Task dependencies#

One of the most useful features of the HyperQueue Python API is that it allows you to define dependencies between individual tasks of a job.

If a task B depends on task A, then B will not be executed until A has (successfully) finished. Using dependencies, you can describe arbitrarily complex DAG (directed acyclic graph) workflows.

Note

HyperQueue jobs are independent of each other, so dependencies can only be specified between tasks within a single job.

Defining dependencies#

To define a dependency between tasks, you will first need to store the Task instances that you get when you create a task. You can then use the deps parameter when creating a new task and pass an existing task instance to define a dependency:

from hyperqueue import Job

job = Job()

# Create a first task that generates data
task_a = job.program(["generate-data", "--file", "out.txt"])

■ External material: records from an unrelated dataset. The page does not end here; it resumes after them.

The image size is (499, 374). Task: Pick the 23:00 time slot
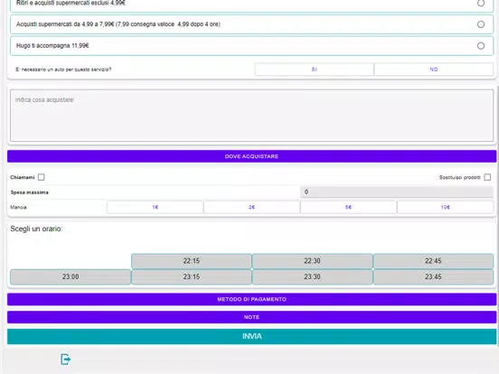pyautogui.click(x=71, y=277)
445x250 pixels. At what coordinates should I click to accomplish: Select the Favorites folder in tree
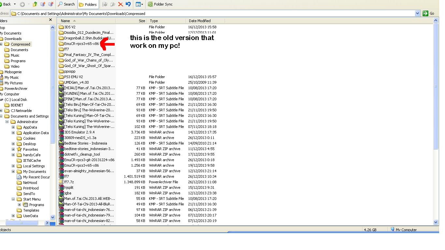pos(30,149)
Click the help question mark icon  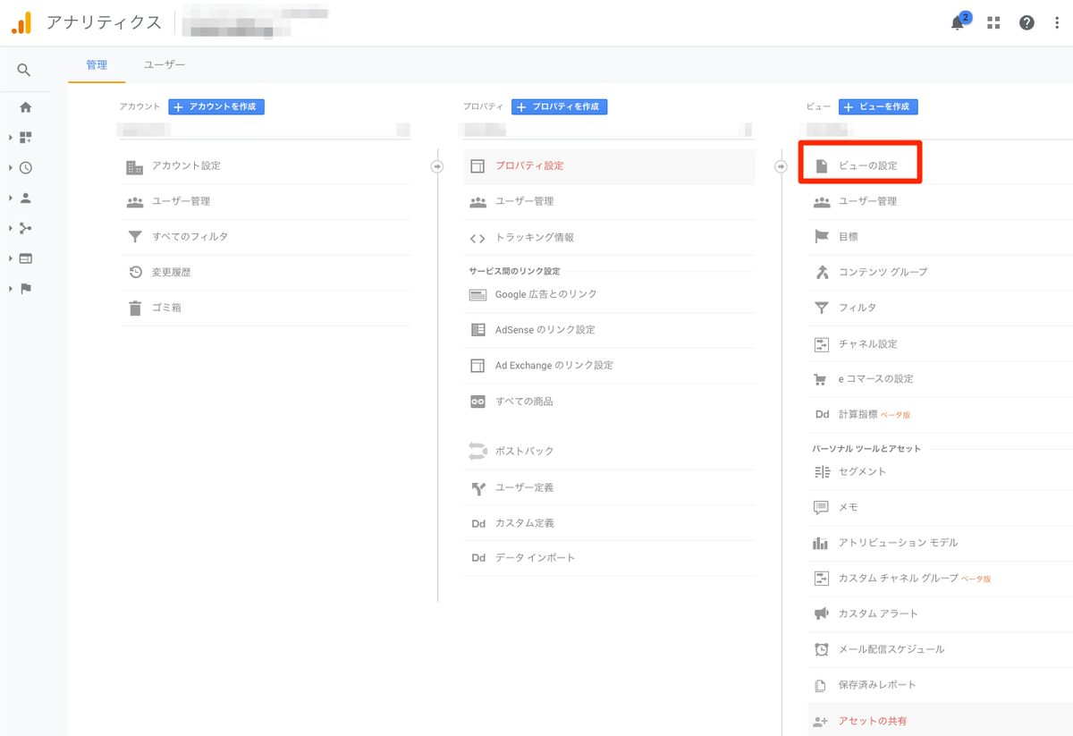click(x=1027, y=23)
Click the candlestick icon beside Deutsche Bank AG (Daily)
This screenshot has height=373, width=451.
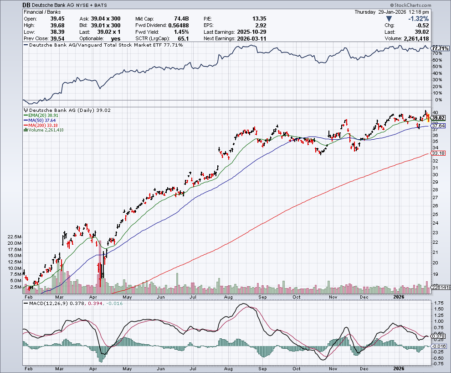(26, 110)
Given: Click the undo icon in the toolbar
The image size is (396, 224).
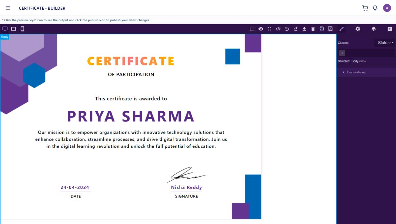Looking at the screenshot, I should (287, 29).
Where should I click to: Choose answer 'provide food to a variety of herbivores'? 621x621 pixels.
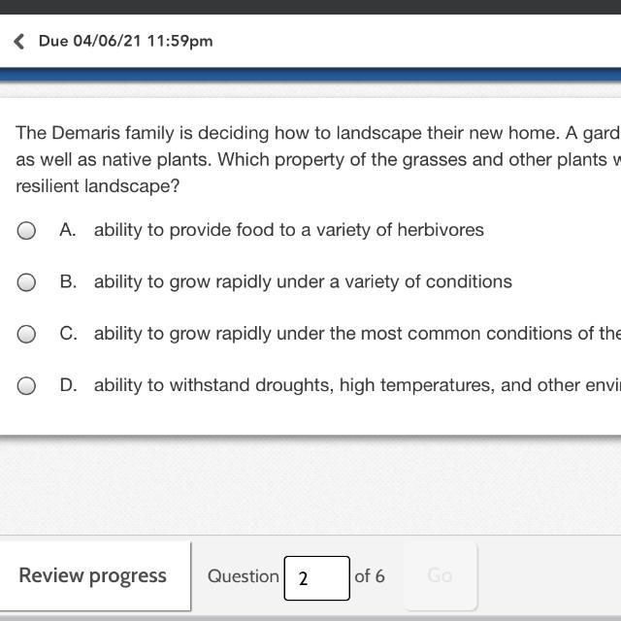[288, 230]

# Create a dependent task that consumes the data
job.program(["consume-data", "--file", "out.txt"], deps=[task_a])

The second task will not be started until the first one successfully finishes.

You can also depend on multiple tasks at once:

# Create several tasks that generate data
tasks = [job.program([
    "generate-data",
    "--file",
    f"out-{i}.txt"
]) for i in range(5)]

# Create a dependent task that consumes the data
job.program(["consume-data", "--file", "out-%d.txt"], deps=[tasks])

Dependencies are transitive, so you can build an arbitrary graph:

task_a = job.program(["generate", "1"])
task_b = job.program(["generate", "2"])

task_c = job.program(["compute"], deps=[task_a, task_b])

task_d = job.program(["postprocess"], deps=[task_c])

In this case, task D will not start until all the three previous tasks are successfully finished.